0

I am trying to grab a hostname from configs and sometime there is a -p or -s added to the hostname in config, that is not really part of the hostname. So I wrote this regex to fetch the hostname from the config file:

REGEX_HOSTNAME = re.compile('^hostname\s(?P<hostname>(\w|\W)+?)(-p|-P|-s|-S)?$\n',re.MULTILINE)

hostname = REGEX_HOSTNAME.search(config).group('hostname').lower().strip()

This is a sample part of the config that I using the regex on:

terminal width 120
hostname IGN-HSHST-HSH-01-P
domain-name sample.com

But in my result list of hostnames there is still the -P at the end.

ign-hshst-hsh-01-p
ign-hshst-hsh-02-p
ign-hshst-hsd-10
ign-hshst-hsh-01-S
ign-hshst-hsd-11
ign-hshst-hsh-02-s

In Regex 101 online tester it works and the -P is part of the last group.
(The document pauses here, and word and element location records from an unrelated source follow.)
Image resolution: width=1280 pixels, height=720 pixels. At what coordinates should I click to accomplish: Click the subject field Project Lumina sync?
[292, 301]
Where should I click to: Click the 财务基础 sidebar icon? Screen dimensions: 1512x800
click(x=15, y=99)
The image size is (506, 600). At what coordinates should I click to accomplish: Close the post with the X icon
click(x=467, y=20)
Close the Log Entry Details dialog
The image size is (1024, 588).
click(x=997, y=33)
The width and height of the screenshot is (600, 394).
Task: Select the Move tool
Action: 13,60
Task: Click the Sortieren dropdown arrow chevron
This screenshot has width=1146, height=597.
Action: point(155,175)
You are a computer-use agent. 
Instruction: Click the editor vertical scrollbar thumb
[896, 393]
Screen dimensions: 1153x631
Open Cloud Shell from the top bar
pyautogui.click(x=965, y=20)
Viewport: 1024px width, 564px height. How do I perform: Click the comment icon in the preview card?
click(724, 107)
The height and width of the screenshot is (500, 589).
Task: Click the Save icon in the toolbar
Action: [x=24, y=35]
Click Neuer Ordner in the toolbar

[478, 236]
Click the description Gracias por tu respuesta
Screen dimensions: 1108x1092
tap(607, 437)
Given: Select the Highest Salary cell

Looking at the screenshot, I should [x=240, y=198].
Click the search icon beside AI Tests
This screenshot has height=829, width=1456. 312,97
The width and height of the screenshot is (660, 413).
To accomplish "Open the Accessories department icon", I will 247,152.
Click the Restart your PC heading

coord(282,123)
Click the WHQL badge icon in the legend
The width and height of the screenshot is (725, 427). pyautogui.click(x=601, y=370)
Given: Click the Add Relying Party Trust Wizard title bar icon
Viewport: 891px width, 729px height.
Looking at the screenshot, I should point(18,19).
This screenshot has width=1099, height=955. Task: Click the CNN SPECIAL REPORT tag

In my python (2.7) script it does not work.

Strange behavior is that when I use a slightly modified 2 pass regex it works:

REGEX_HOSTNAME = re.compile(r'^hostname\s*(?P<hostname>.*?)\n?$', re.MULTILINE)
REGEXP_CLUSTERNAME = re.compile('(?P<clustername>.*?)(?:-[ps])?$')
            hostname = REGEX_HOSTNAME.search(config).group('hostname').lower().strip()
            clustername = REGEXP_CLUSTERNAME.match(hostname).group('clustername')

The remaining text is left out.